• TASK: Looking at the listing below, give the number of lines in which the string "Given" appears, and add nothing else.

↓↓↓

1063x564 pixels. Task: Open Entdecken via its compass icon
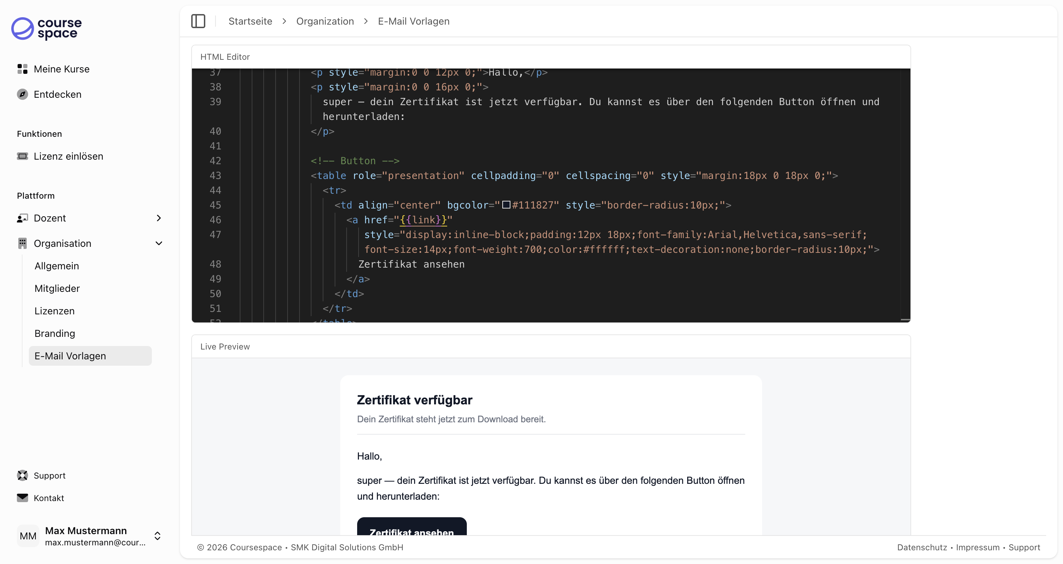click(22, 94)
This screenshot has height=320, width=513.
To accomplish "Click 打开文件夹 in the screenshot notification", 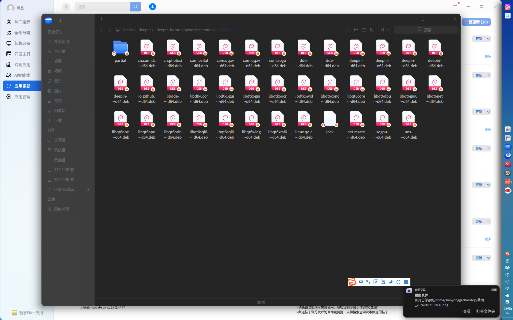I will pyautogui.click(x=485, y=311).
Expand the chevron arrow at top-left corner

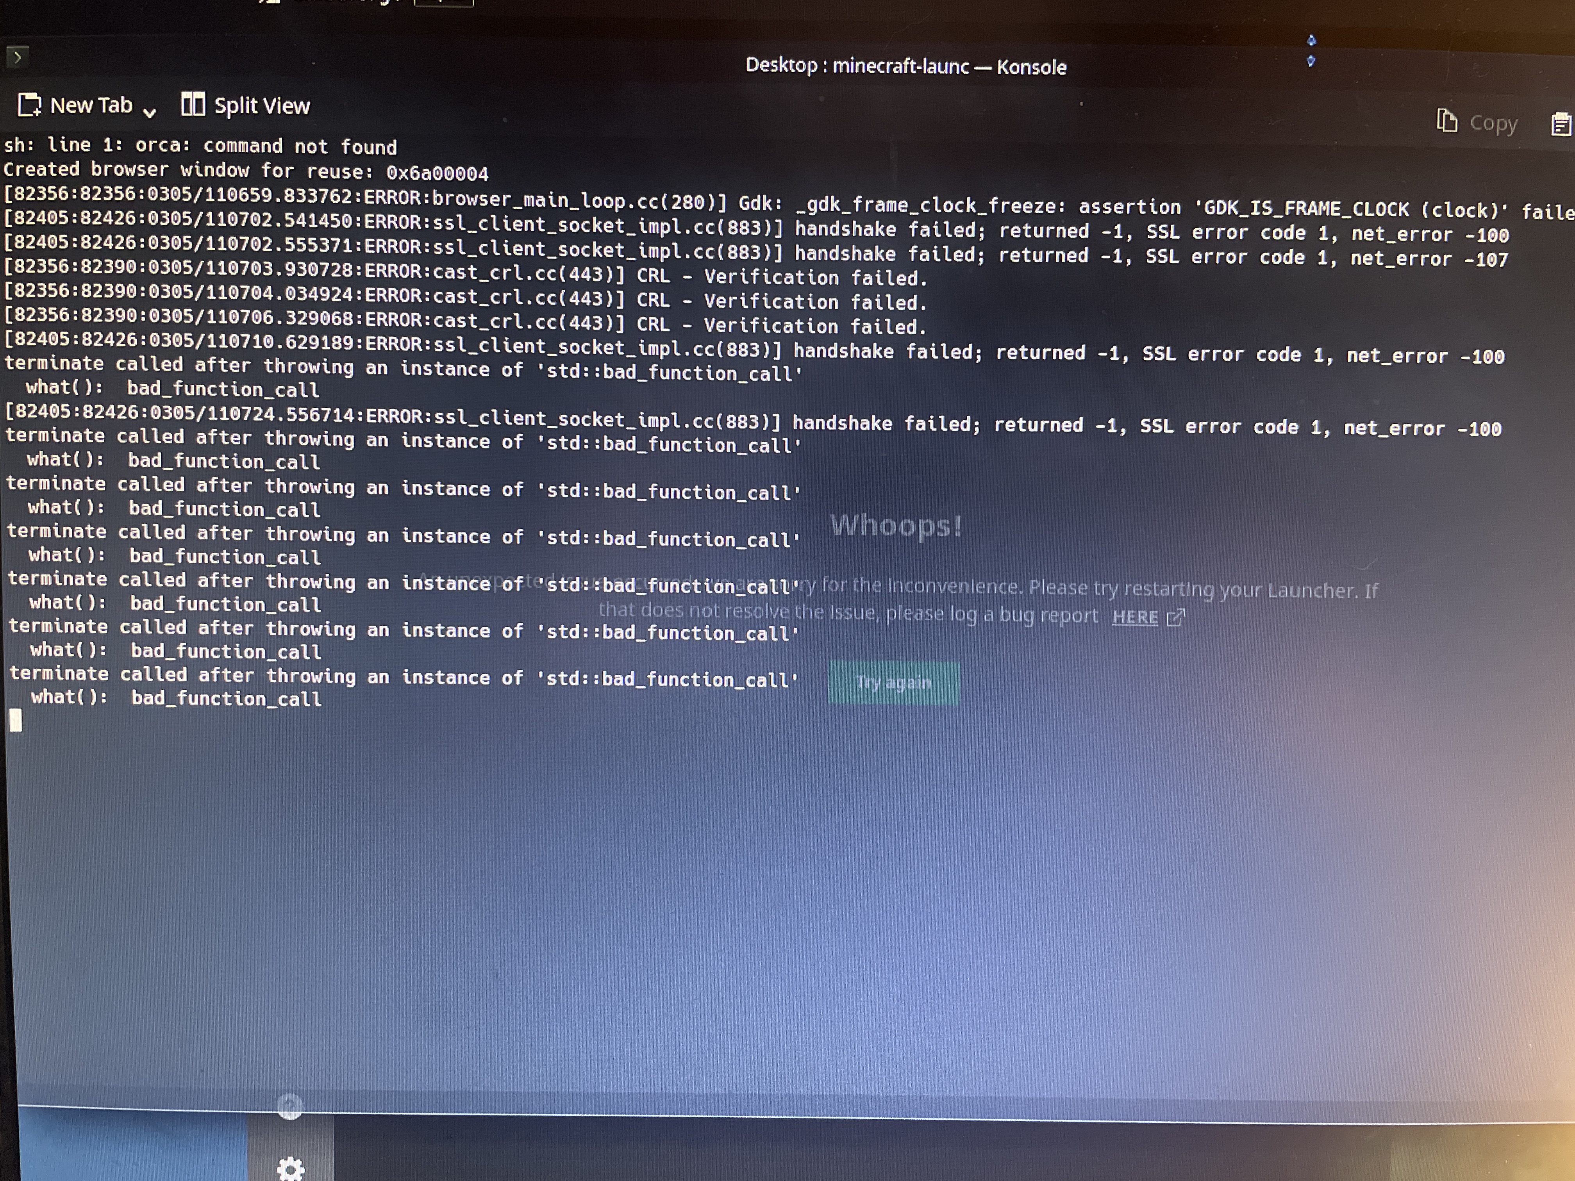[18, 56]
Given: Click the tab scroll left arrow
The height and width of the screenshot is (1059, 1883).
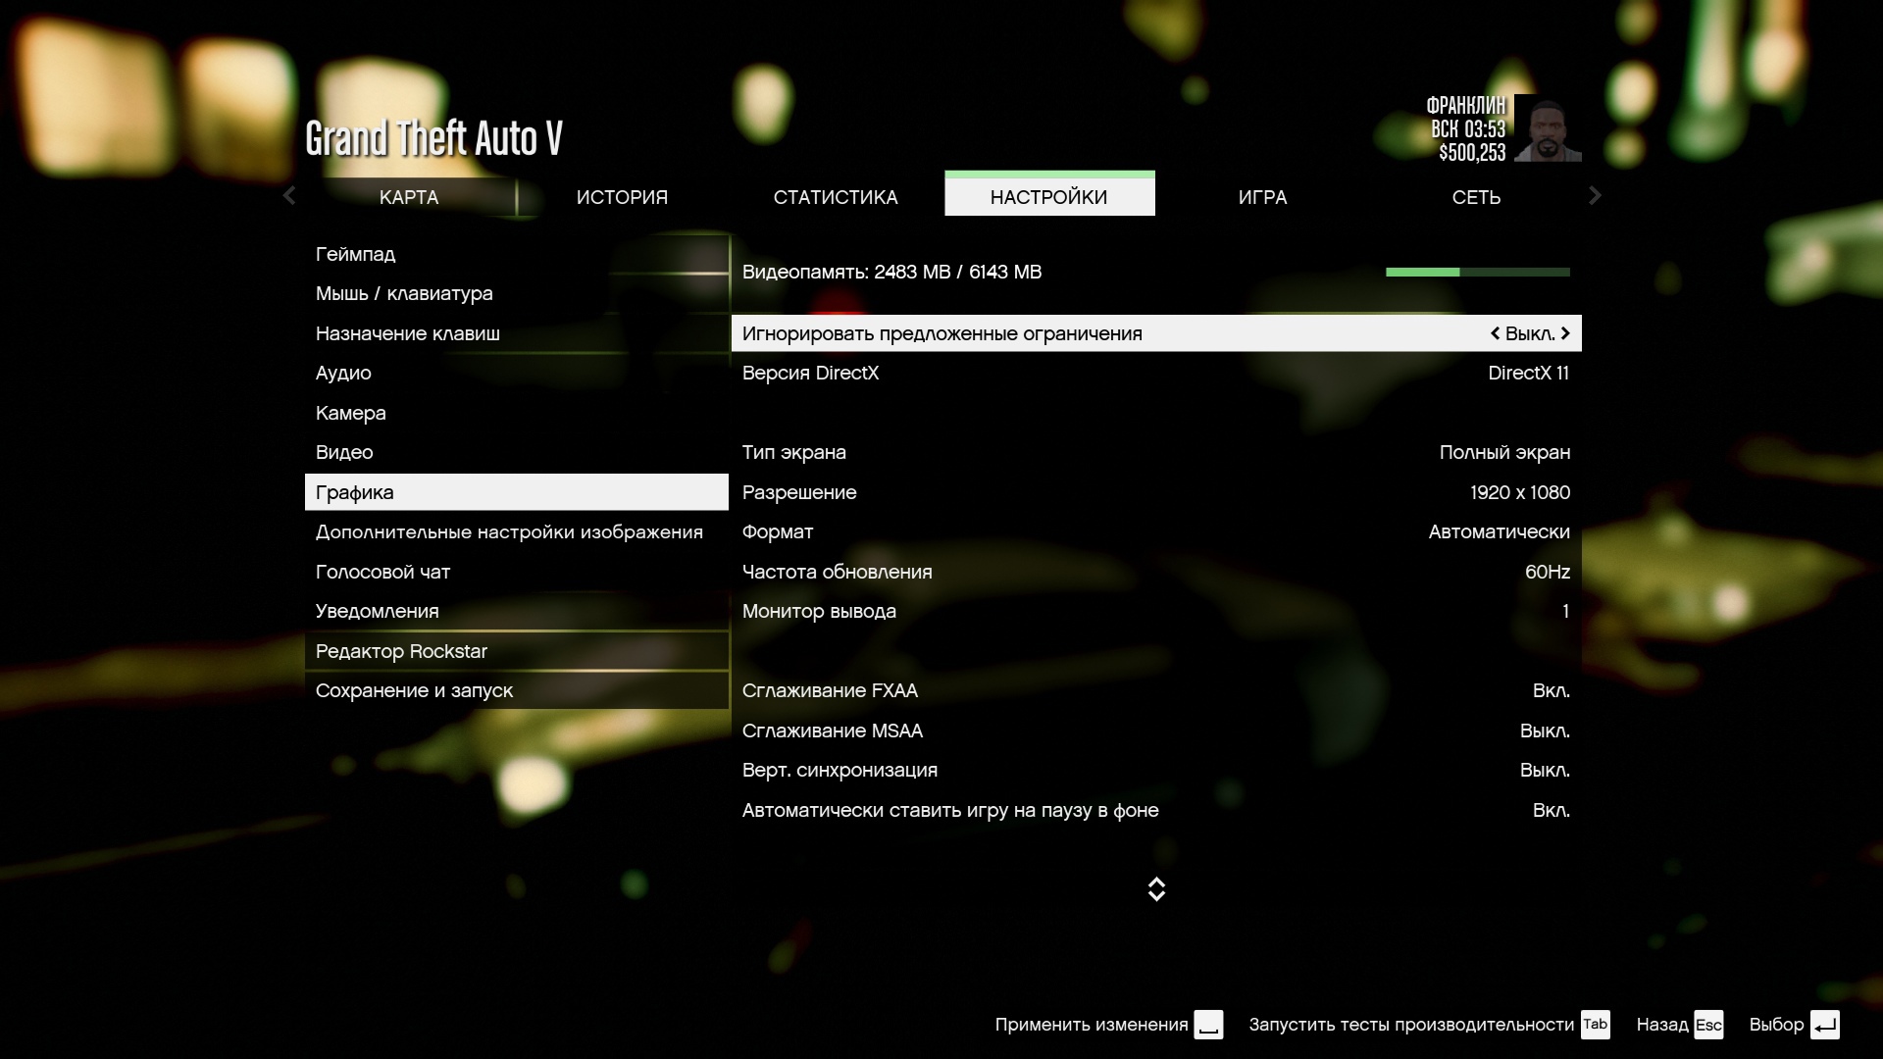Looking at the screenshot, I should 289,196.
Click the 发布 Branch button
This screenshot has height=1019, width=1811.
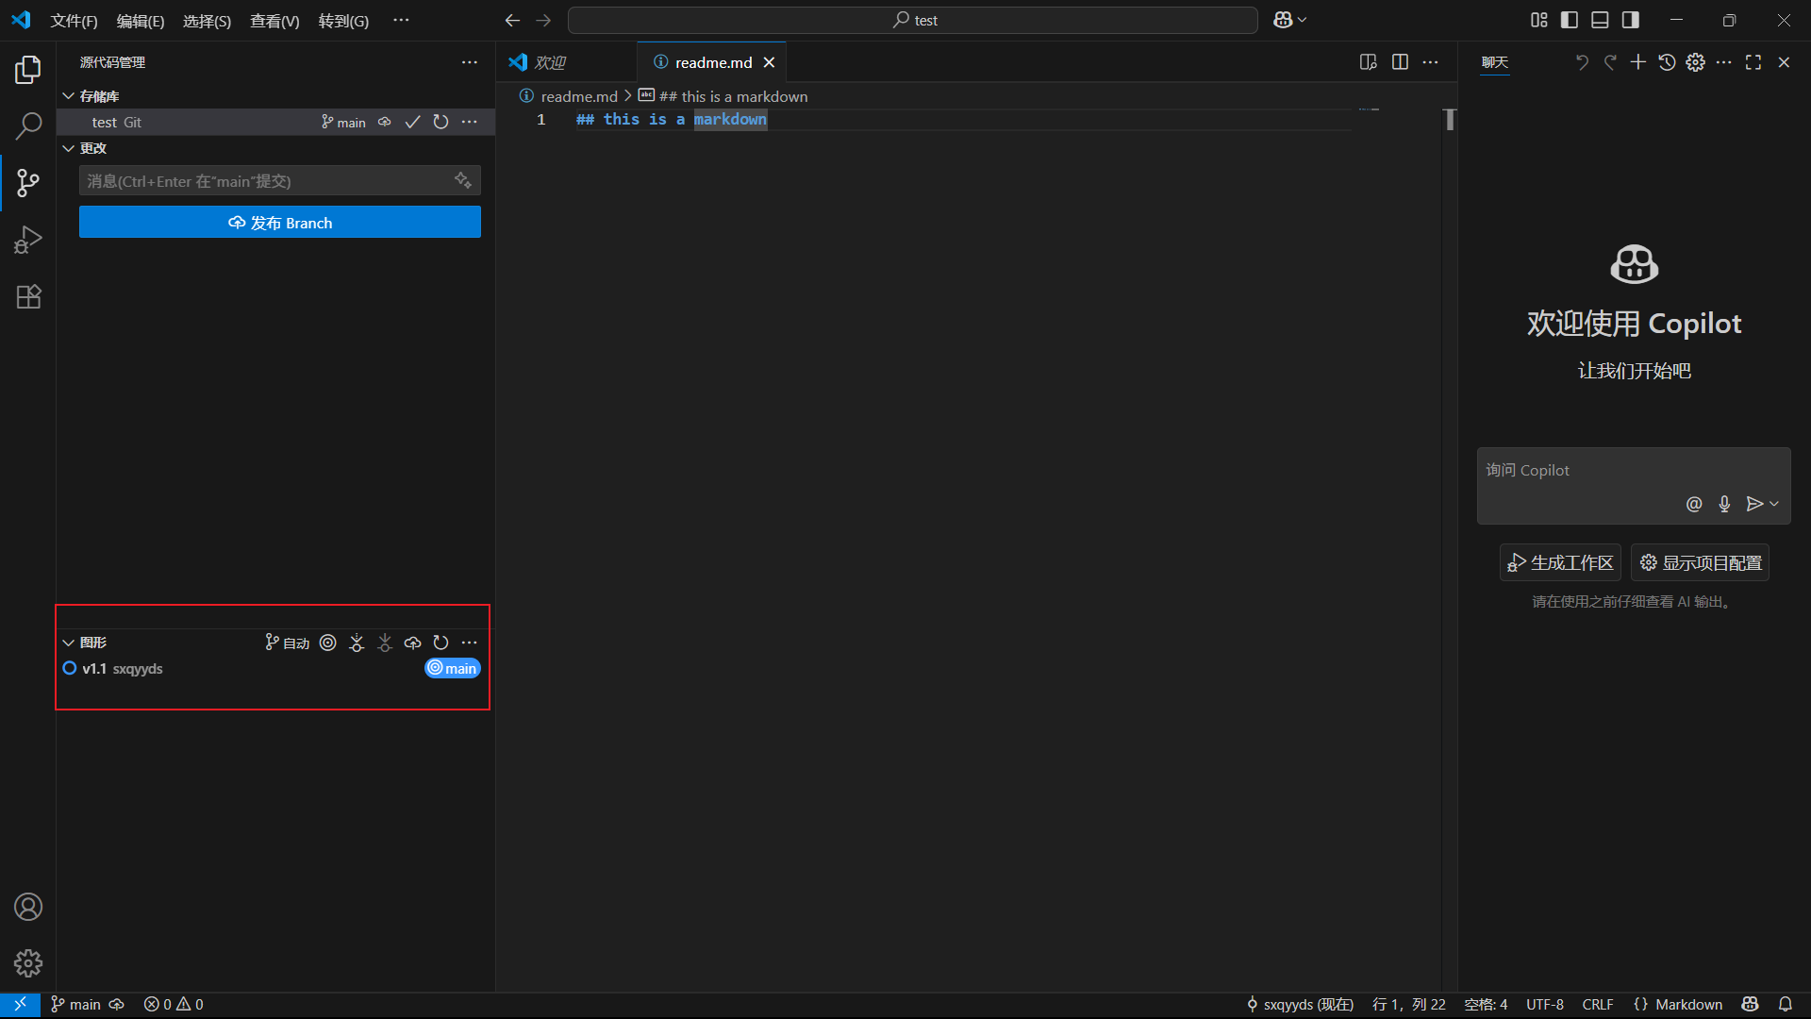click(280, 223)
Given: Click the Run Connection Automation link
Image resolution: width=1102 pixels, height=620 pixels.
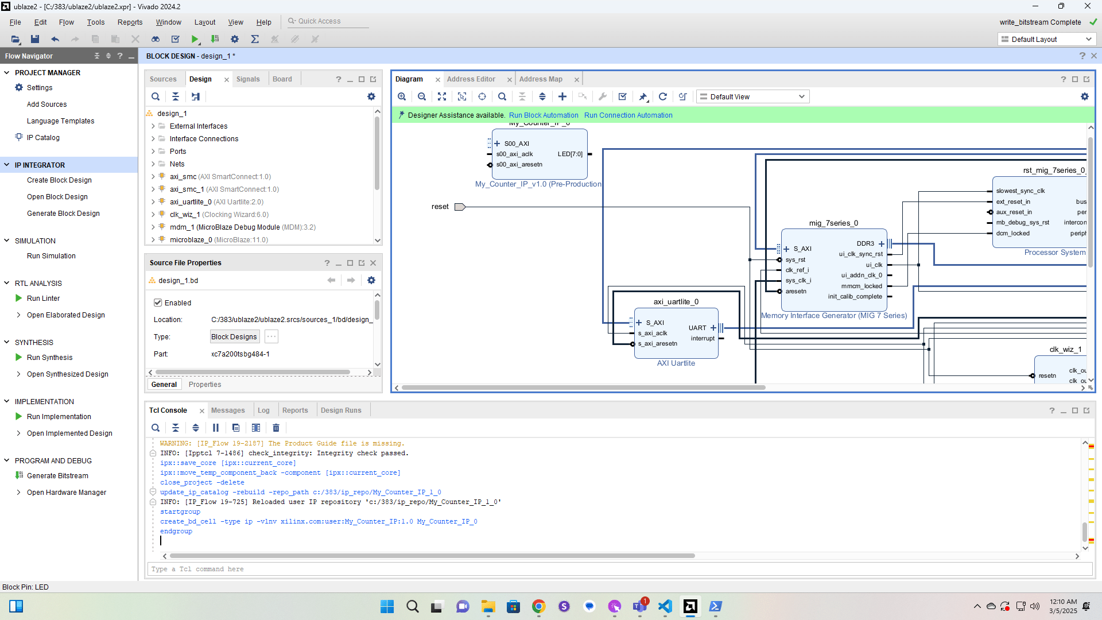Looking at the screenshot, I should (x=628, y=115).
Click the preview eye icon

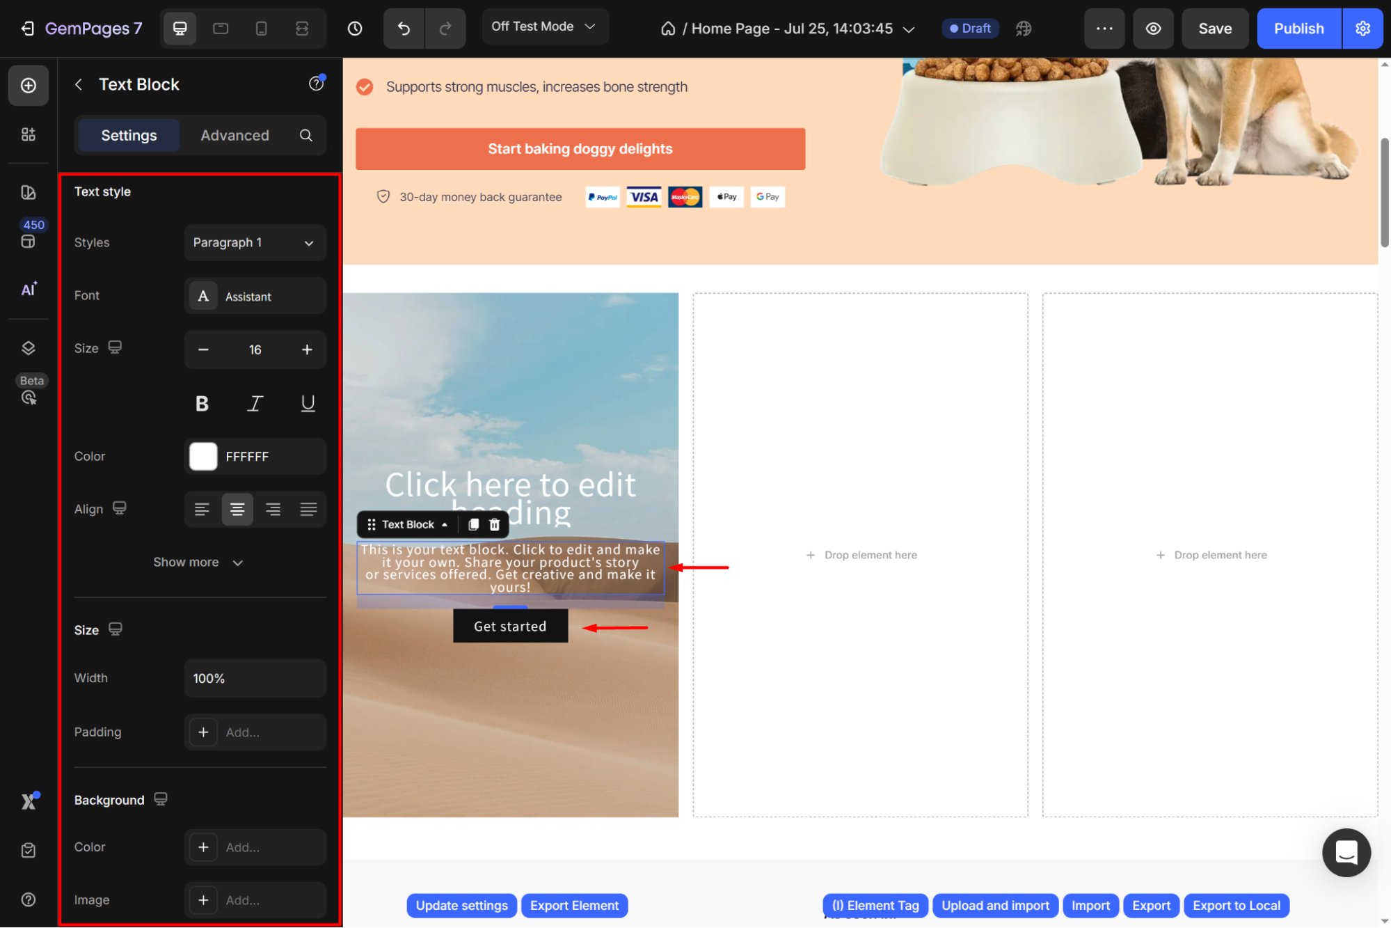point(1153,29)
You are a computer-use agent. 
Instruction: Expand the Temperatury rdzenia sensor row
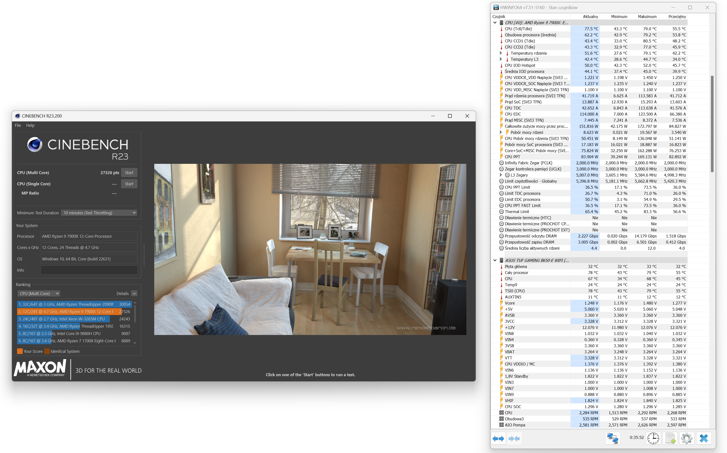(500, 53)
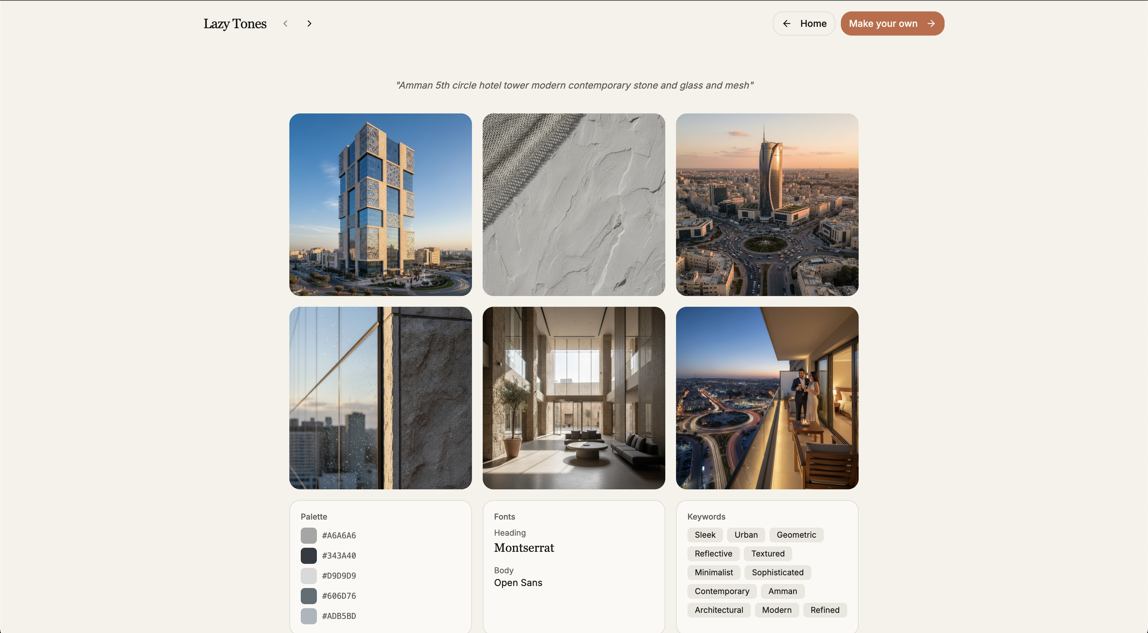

↑↑↑

• RESPONSE AREA: 2